I am fairly new to GitLab CI and I've been trying different approaches to use the node_modules directory in my entire pipeline. From what I've read in the official docs, cache and artifacts seem to be valid approaches to pass on files between jobs:

cache is used to specify a list of files and directories which should be cached between jobs. You can only use paths that are within the project workspace.

However, my issue with the caching method is that the node_modules would be persisted between pipelines by default:

  • cache can be set globally and per-job.
  • from GitLab 9.0, caching is enabled and shared between pipelines and jobs by default.

I do not want to persist the node_modules between pipelines. What I actually want is to trigger a fresh install with npm in my setup stage and then allow all further jobs in the pipeline to use these modules. Hence, I started using artifacts instead of cache, which is described similarly:

artifacts is used to specify a list of files and directories which should be attached to the job after success. [...]

The artifacts will be sent to GitLab after the job finishes successfully and will be available for download in the GitLab UI. The dependency feature should be used in conjunction with artifacts and allows you to define the artifacts to pass between different jobs.

The artifact-dependency method seems to be usable in my case. However, both cache and artifacts are extremely inefficient and slow. The node_modules are installed and usable, but the entire directory then gets uploaded somewhere and is re-downloaded between each job. (I would really love to know what happens here... Where do the modules go?)

Is there a better approach to run npm install only once at the beginning of the pipeline and then keep the node_modules in the pipeline during its entire runtime? I do not want to keep the node_modules after all jobs are finished so they don't need to be uploaded or downloaded anywhere.

Sample pipeline configuration file to reproduce the behavior:

image: node:lts

stages:
  - setup
  - build
  - test

node:
  stage: setup
  script:
    - npm install
  artifacts:
    paths:
      - node_modules/

build:
  stage: build
  script:
    - npm run build
  dependencies:
    - node

test:
  stage: test
  script:
    - npm run lint
    - npm run test
  dependencies:
    - node
1

1 Answers

2
votes

Where do the modules go?

By default artifacts are saved on the main gitlab machine:

/var/opt/gitlab/gitlab-rails/shared/artifacts

Is there a better approach to run npm install only once at the beginning of the pipeline and then keep the node_modules in the pipeline during its entire runtime?

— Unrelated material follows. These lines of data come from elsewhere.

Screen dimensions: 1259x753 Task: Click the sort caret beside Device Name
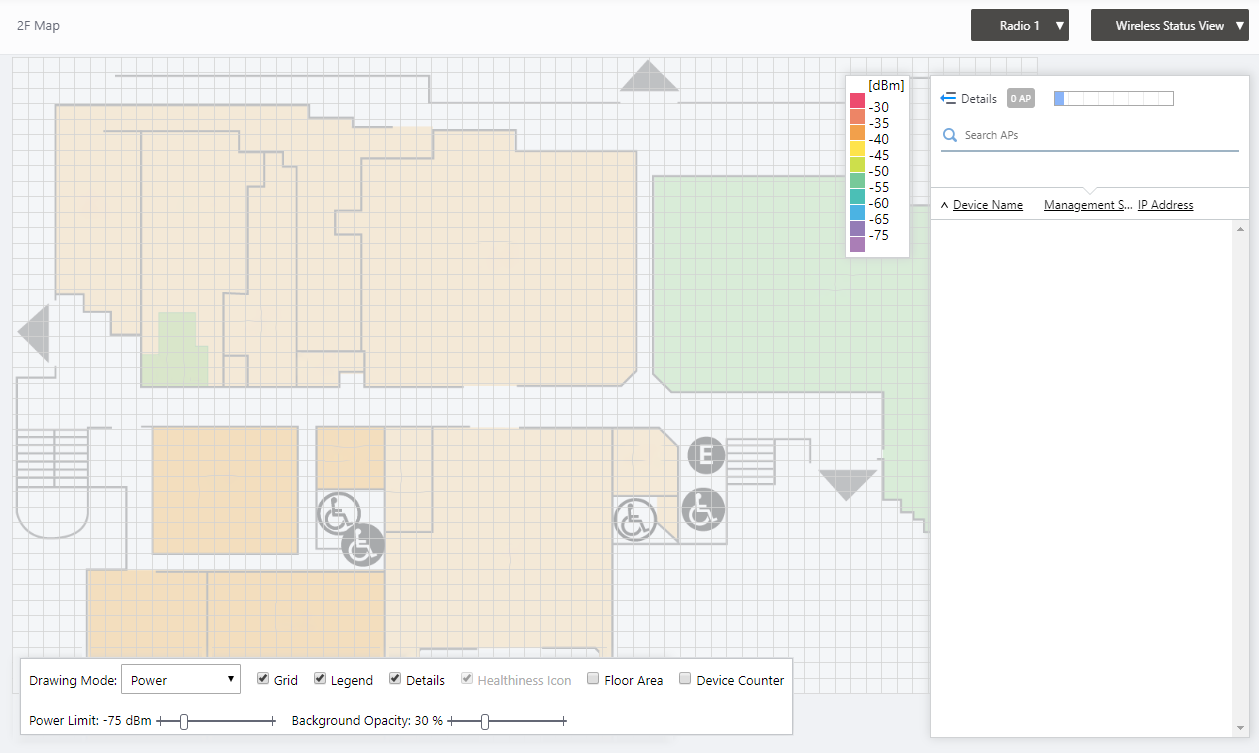pyautogui.click(x=944, y=206)
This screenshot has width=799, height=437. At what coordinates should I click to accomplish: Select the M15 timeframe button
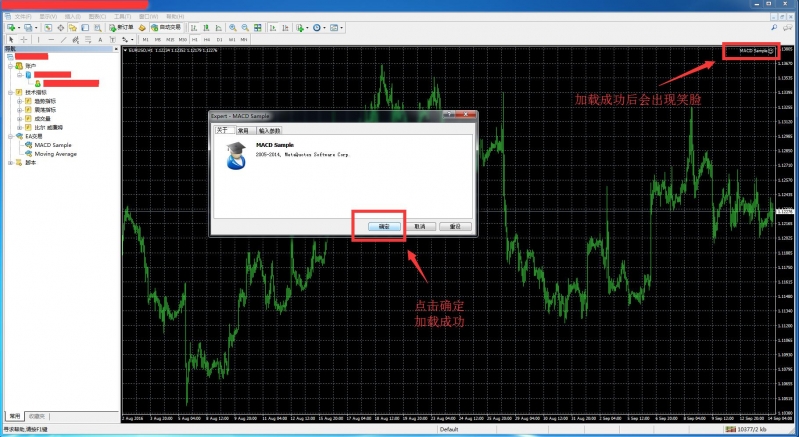(x=169, y=39)
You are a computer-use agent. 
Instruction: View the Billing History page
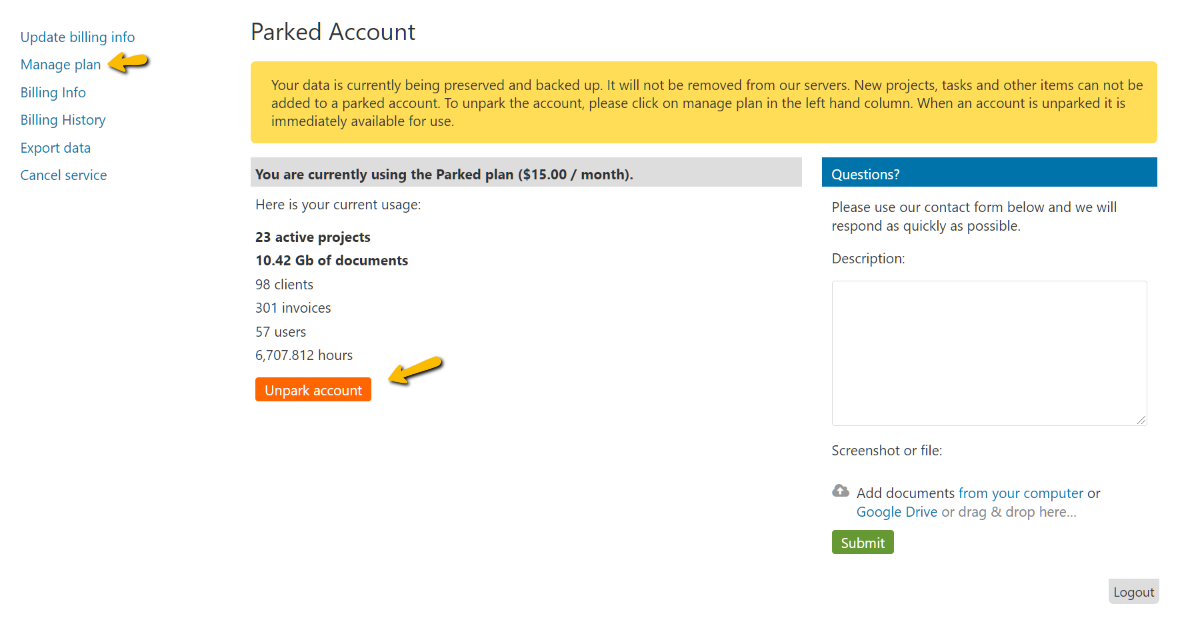pos(62,119)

There are some options that you can try:

  1. Merge setup and build stages to one stage.

  2. Local npm cache on builder machines. Faster npm install times. Or use private npm proxy registry (for example - Nexus/Artifactory)

  3. Check if gitlab main machine and the builders are in the same network so the upload/download will be faster

  4. Consider packaging your build in docker. You will get reusable docker images between your gitlab stages. (Of course that there is an overhead of uploading the images to docker registry)